▶ [EXERCISE GOAL] All entries need to be written out again exactly, without their pictures.

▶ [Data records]
--
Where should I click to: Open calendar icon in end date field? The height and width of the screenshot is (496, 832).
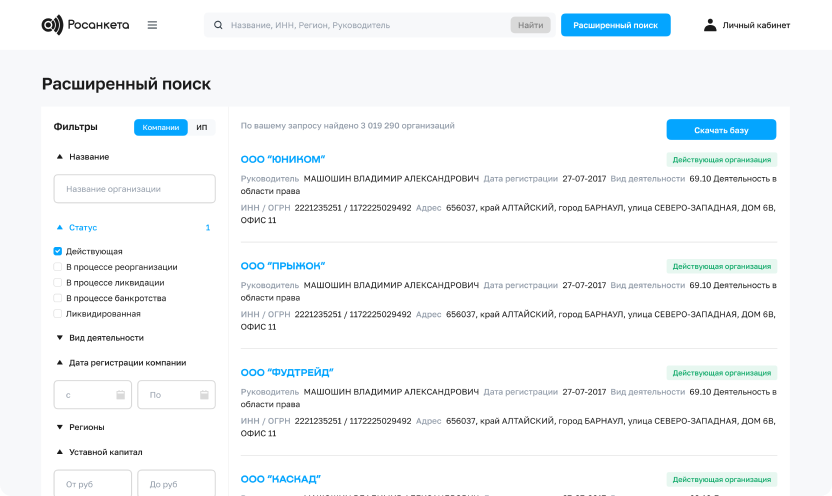point(204,395)
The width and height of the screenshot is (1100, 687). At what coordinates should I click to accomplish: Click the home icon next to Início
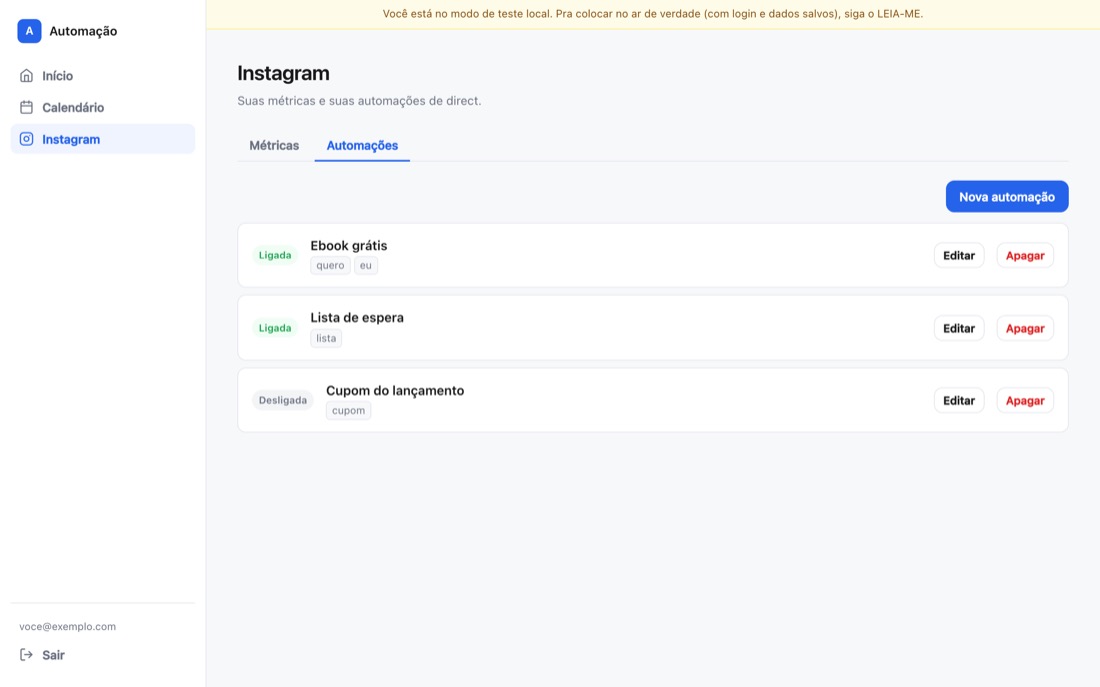coord(26,76)
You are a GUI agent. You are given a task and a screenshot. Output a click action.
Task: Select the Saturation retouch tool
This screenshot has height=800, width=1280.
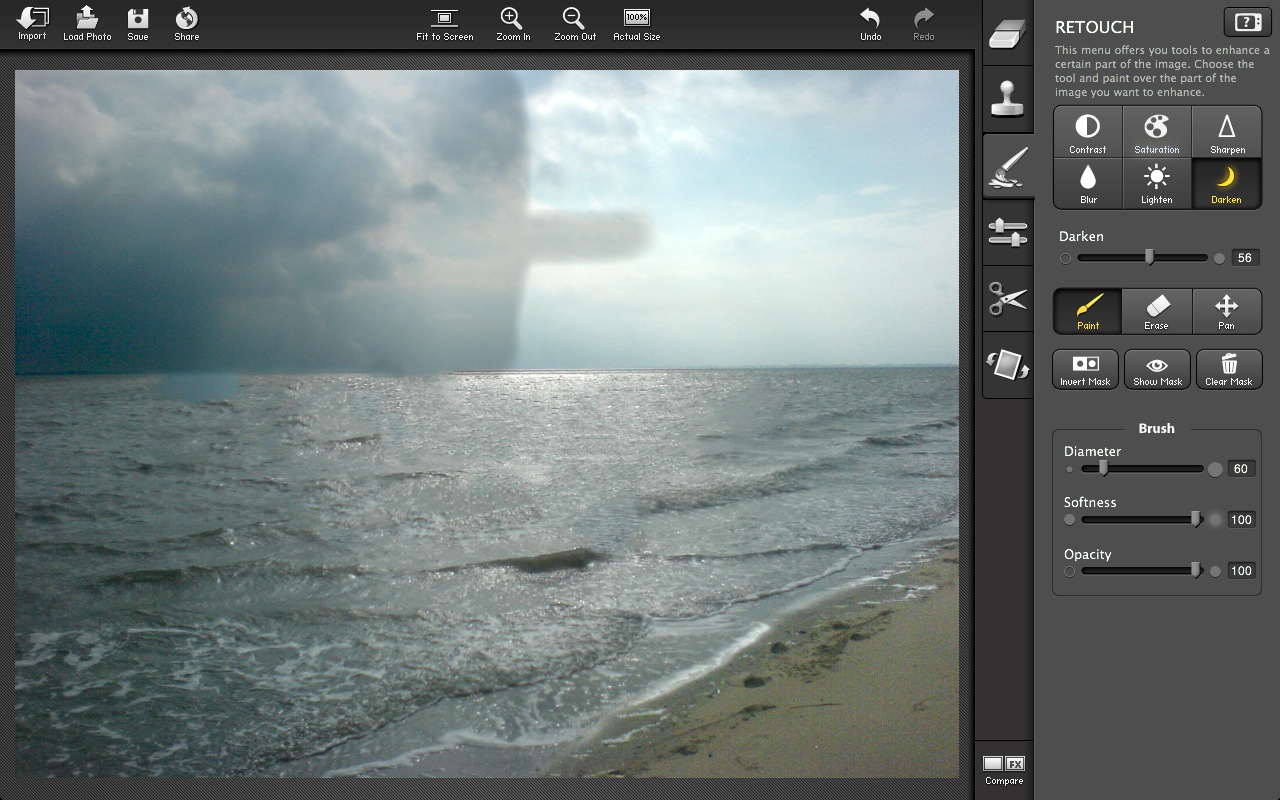tap(1156, 132)
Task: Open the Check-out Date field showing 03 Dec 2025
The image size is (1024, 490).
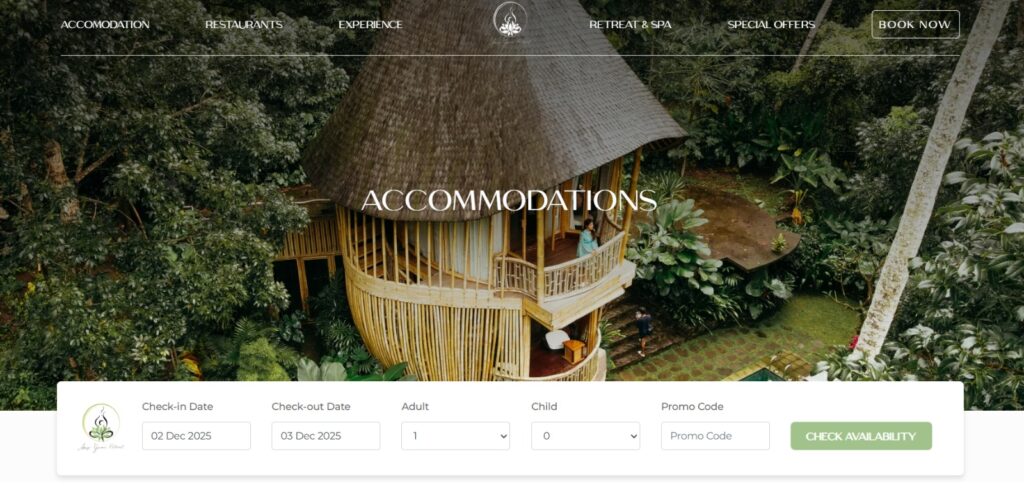Action: point(326,436)
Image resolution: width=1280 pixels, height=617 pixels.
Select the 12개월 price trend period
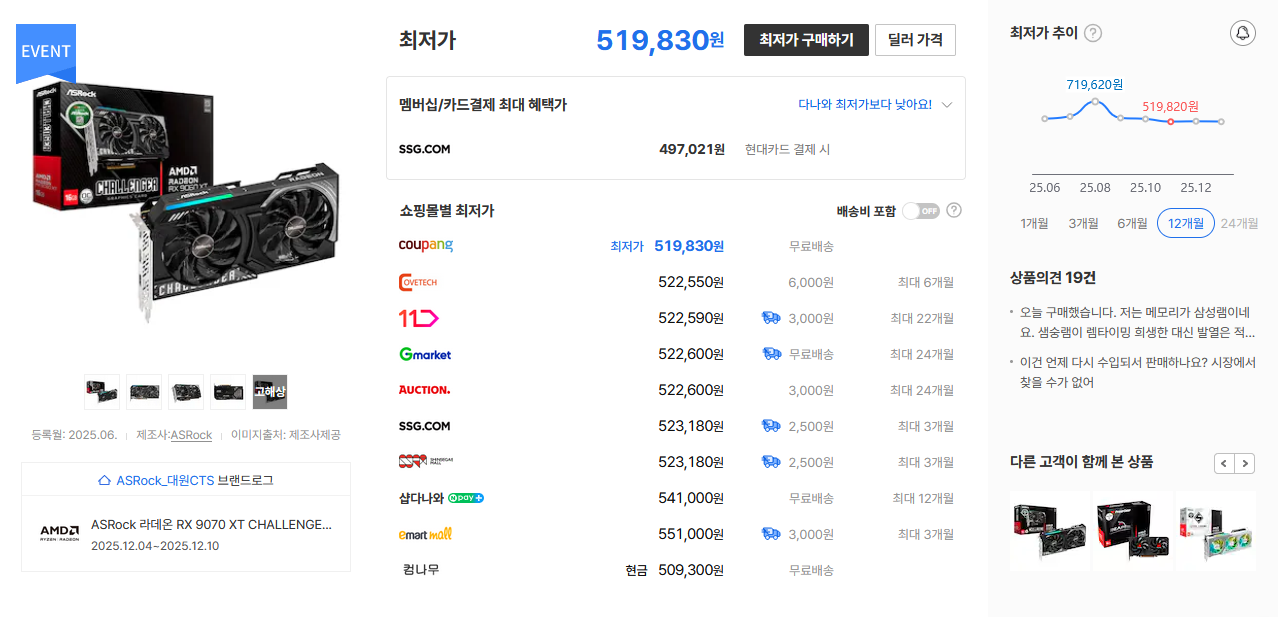(1185, 223)
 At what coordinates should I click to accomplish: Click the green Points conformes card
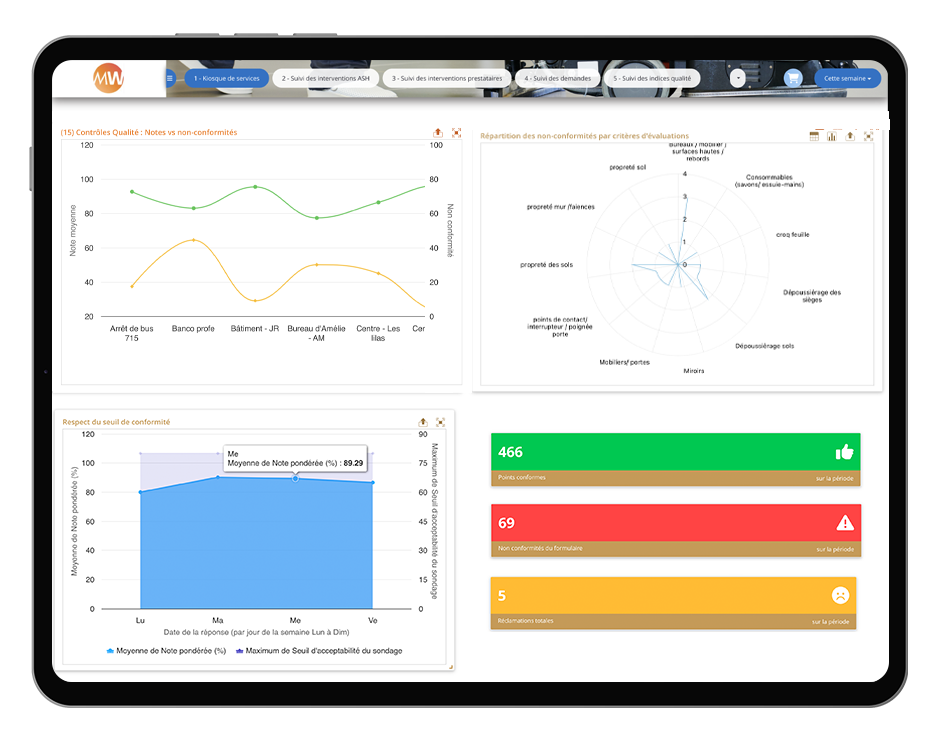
--
▶ [TASK OUTPUT]
Where should I click to: Open calendar icon in end date field? The height and width of the screenshot is (496, 832).
point(204,395)
The width and height of the screenshot is (1100, 687). At what coordinates should I click to accomplish: Click the home icon next to Início
coord(26,76)
You are a GUI agent. You are given a task and a screenshot. Output a click action.
Task: Select the Saturation retouch tool
This screenshot has height=800, width=1280.
tap(1156, 132)
Task: Open the Check-out Date field showing 03 Dec 2025
The image size is (1024, 490).
Action: point(326,436)
Image resolution: width=1280 pixels, height=617 pixels.
Select the 12개월 price trend period
(1185, 223)
 At what coordinates should I click to accomplish: Click the green Points conformes card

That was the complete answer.